Monday (June 29):  Opening Keynote Session (access free and open to the public) | Afternoon Seminar “Social and Historical Introduction”

Tuesday (June 30): Day Tour “Historical Foundations”

Wednesday (July 1):  Morning Seminar “Decolonizing Knowledge” | Afternoon Seminar “Urban Violence and Urban Peacebuilding”

Thursday (July 2): Morning Seminar “Financialization and Housing” | Afternoon Roundtable “Activism and Democratization”

Friday (July 3): Morning Seminar “Spaces of Dissent and Alternative Futures” | Closing Forum


Coordinators
Greig Crysler (University of California, Berkeley, USA) and Tiago Castela (Center for Social Studies, University of Coimbra, Portugal)


Keynote Speaker
Margit Mayer
(Technical University of Berlin, Germany)


Instructors
João Cabral (Faculty of Architecture, University of Lisbon, Portugal),
João Carlos Afonso (architect and Deputy Mayor for Social Rights, Lisbon Municipality,  Portugal),
José Castro Caldas (CES-Lisbon and Observatory of Crises and Alternatives, University of Coimbra, Portugal),
Tiago Castela (Center for Social Studies, University of Coimbra, Portugal),
Greig Crysler (University of California, Berkeley, USA),
Jorge Figueira (Department of Architecture and Center for Social Studies, University of  Coimbra, Portugal),
General D (musician, Lisbon, Portugal),
António Brito Guterres (Lisbon University Institute, Portugal),
Maria Paula Meneses (Center for Social Studies, University of Coimbra, Portugal),
Mariana Paisana (architect, Rés do Chão, Lisbon, Portugal),
José Manuel Pureza (Faculty of Economics and Center for Social Studies, University of Coimbra, Portugal),
Sílvia Roque (Center for Social Studies, University of Coimbra, Portugal),
Ana Cordeiro Santos (Center for Social Studies, University of Coimbra, Portugal),
Tiago Mota Saraiva (architect, ateliermob, Lisbon, Portugal),
among others TBA
 

Workshop Administrator
Sílvia Lima (CES-Lisbon, Portugal)


Participants
This summer program is open to built environment professionals, and to citizen activists, as well as to researchers and graduate students, notably in the fields of architecture, urban planning, geography, anthropology, urban sociology, among others.


Location
The summer program will be held at CES-Lisbon in Lisbon, Portugal, an extension of the Center for Social Studies of the University of Coimbra, Portugal. The opening and closing sessions of the program will be held at the Lisbon Urban Information Center of the Lisbon Municipality.


Language
The teaching language will be English.


Registration
Registration will end on June 18, 2015. An early bird fee will be available until May 20, 2015. A 500 word statement of interest in PDF should be sent upon registration to ceslx@ces.uc.pt.
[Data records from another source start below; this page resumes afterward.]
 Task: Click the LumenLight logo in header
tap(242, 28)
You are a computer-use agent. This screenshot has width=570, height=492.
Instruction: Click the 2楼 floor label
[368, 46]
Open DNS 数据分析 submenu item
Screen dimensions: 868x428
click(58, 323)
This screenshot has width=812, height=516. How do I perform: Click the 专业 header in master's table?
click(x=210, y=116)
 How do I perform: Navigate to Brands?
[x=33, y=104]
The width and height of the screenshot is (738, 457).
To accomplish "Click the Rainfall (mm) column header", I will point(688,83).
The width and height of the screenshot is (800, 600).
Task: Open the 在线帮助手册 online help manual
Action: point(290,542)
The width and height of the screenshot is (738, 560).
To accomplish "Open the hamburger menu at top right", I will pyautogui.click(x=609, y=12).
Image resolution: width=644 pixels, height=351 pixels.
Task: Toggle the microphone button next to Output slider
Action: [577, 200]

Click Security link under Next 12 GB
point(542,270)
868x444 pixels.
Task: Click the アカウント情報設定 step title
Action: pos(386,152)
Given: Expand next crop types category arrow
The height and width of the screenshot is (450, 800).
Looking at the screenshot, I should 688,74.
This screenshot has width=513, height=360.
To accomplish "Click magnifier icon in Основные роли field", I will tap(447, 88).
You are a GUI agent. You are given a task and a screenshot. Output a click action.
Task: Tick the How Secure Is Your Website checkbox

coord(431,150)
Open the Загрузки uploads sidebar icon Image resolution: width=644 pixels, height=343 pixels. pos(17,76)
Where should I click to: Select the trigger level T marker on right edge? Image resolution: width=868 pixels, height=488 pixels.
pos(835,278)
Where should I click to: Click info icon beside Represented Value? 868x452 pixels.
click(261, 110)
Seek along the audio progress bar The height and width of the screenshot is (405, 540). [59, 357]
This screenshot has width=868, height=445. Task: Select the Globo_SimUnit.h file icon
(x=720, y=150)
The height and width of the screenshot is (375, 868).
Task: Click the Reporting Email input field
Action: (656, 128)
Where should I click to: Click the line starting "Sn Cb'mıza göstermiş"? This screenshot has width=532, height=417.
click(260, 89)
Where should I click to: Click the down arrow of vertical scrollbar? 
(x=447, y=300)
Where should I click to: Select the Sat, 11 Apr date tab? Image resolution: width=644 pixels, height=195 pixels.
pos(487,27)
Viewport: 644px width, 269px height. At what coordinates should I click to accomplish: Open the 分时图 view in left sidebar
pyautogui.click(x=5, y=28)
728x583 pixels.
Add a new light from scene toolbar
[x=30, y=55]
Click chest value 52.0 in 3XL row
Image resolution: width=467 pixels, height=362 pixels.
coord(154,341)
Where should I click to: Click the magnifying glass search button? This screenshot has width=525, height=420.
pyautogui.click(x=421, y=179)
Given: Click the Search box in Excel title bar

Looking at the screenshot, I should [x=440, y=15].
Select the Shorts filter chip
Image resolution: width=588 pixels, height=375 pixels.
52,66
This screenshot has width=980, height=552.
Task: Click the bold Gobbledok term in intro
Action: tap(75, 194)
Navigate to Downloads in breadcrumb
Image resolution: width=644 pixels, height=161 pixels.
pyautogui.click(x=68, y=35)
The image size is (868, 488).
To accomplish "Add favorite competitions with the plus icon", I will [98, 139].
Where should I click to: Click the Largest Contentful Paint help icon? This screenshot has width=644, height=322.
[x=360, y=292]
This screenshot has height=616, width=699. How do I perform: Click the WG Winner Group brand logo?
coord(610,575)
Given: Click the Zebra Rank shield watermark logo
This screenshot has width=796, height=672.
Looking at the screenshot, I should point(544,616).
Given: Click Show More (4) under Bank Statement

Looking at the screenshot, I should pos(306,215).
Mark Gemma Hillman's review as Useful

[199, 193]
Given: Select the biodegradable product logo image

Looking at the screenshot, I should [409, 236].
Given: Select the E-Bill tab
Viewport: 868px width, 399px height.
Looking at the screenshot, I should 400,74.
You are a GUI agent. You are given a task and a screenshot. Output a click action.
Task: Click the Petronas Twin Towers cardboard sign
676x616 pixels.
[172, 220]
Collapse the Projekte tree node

Maximum number of participants
The maximum number of participants is 20.


Fee
Early bird fee (until May 20, 2015): 170 Euros
Early bird student fee (until May 20, 2015): 70 Euros
Regular fee: 200 Euros
Student fee: 100 Euros

The fee includes all materials, lunch, and coffee break on Monday and Friday (for the opening and closing sessions), as well as an 8-hour tour on Tuesday. Information on accommodation and food near the Picoas area of Lisbon will be provided.